> _Provided passage_:
*-*-*

[Koha-cvs] CVS: koha/misc/translator TmplTokenizer.pm,1.16,1.17 tmpl_process3.pl,1.2,1.3 xgettext.pl,1.1,1.2

Sun Feb 22 06:18:55 CET 2004

Update of /cvsroot/koha/koha/misc/translator
In directory sc8-pr-cvs1.sourceforge.net:/tmp/cvs-serv31961

Modified Files:
	TmplTokenizer.pm tmpl_process3.pl xgettext.pl 
Log Message:
Handle the iso8859-1 charset somewhat, so that when the po file is in
either iso8859-1 or utf8, msgmerge(1) won't crap out. The code is ugly;
the conversion table is hard-coded, and in some place not very appropriate.

However, this does fix the case where a few strings containing French
characters can't be translated. As a side effect, tmpl_process3 can now
also be used for French or other languages using iso8859-1.

*-*-*

> _Goal of the exercise_:
According to the commit message, which tool can now also be used for French and other languages that use iso8859-1? The entries come from a separate source.

> _Stored data_:
*-*-*

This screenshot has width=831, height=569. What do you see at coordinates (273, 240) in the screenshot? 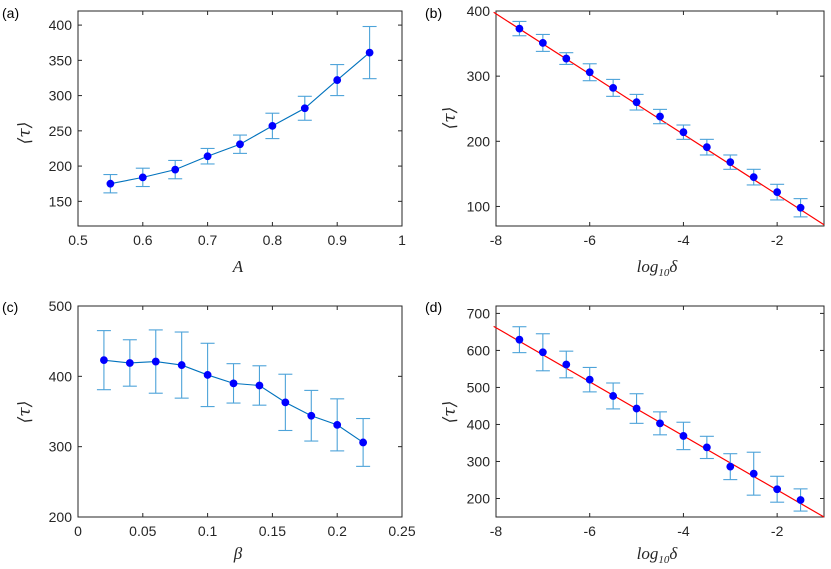
I see `x-tick-label: 0.8` at bounding box center [273, 240].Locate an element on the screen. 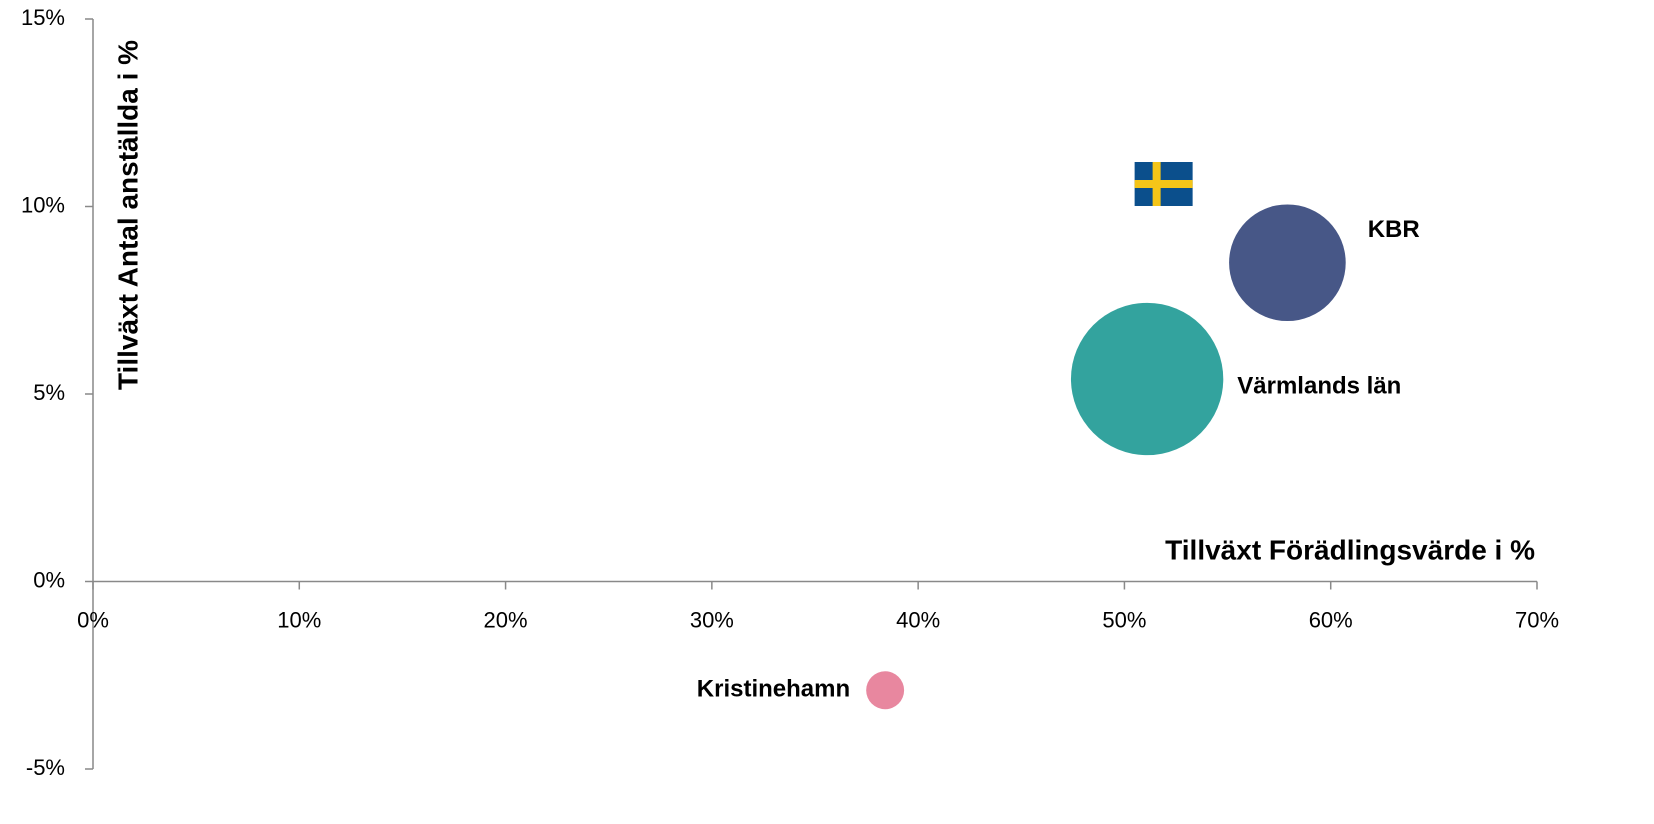 The image size is (1654, 824). x-tick-label: 20% is located at coordinates (506, 620).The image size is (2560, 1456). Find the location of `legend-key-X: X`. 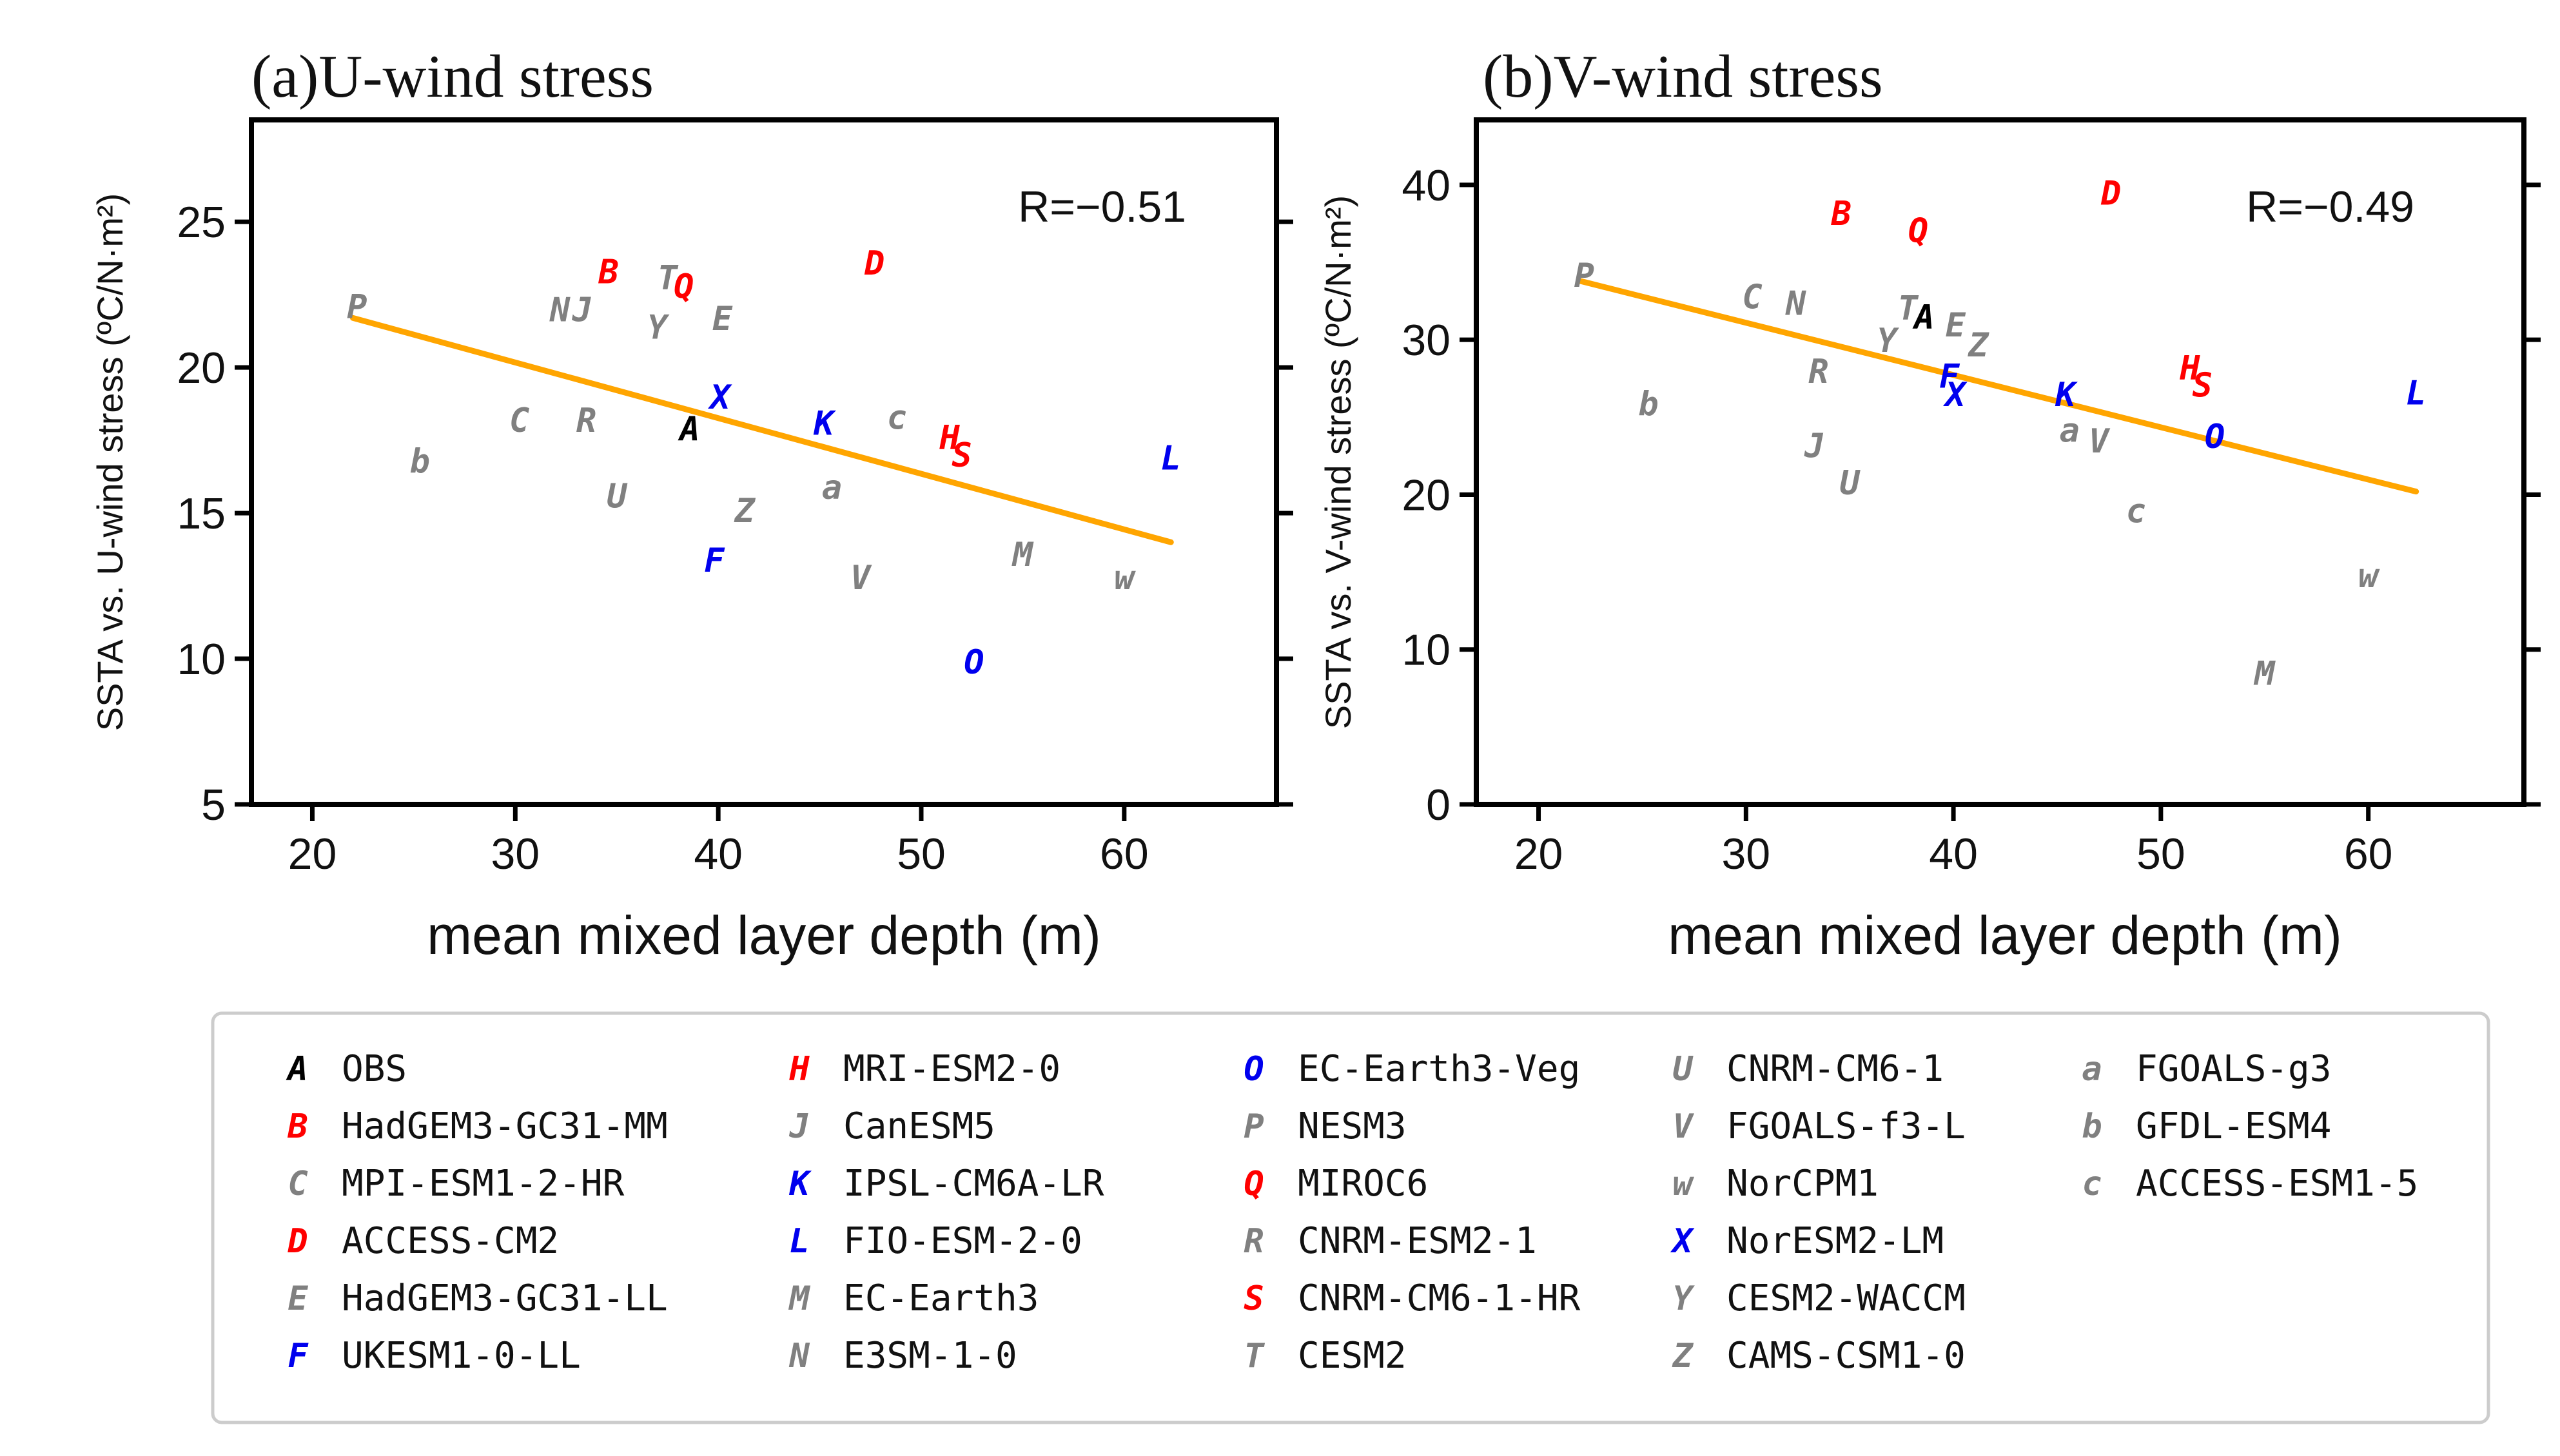

legend-key-X: X is located at coordinates (1682, 1242). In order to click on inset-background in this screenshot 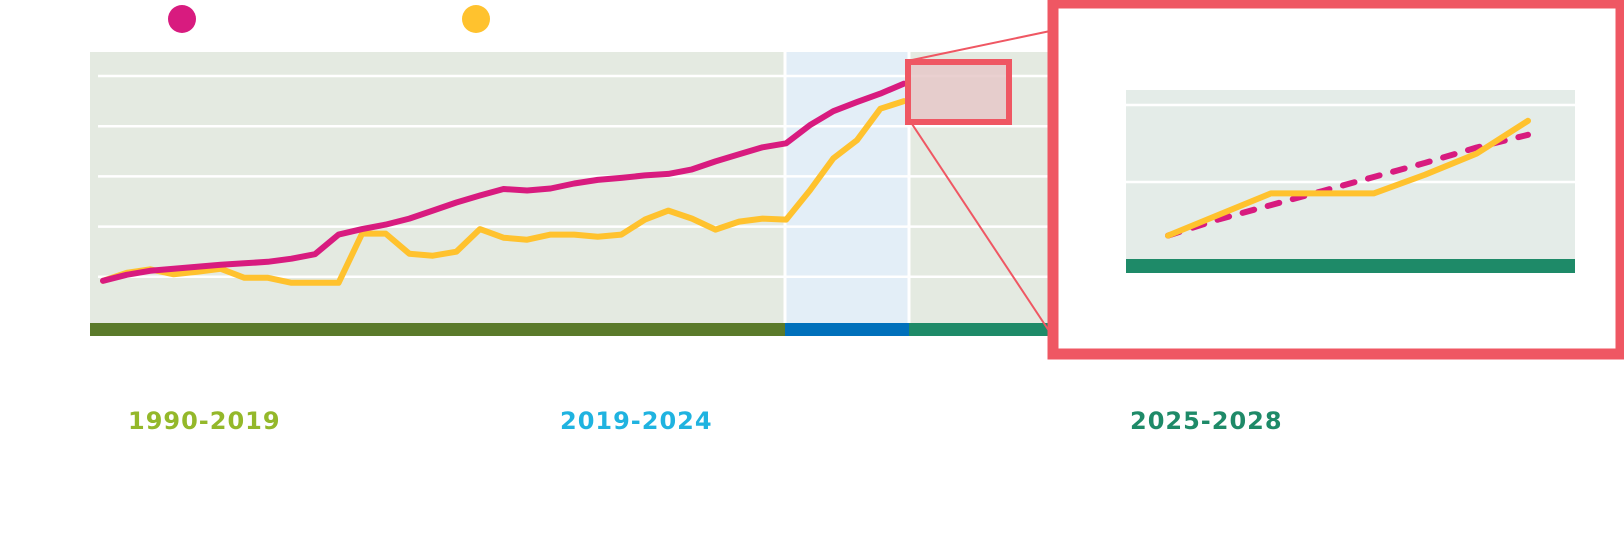, I will do `click(1350, 175)`.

*-*-*

> _Output below_:
tmpl_process3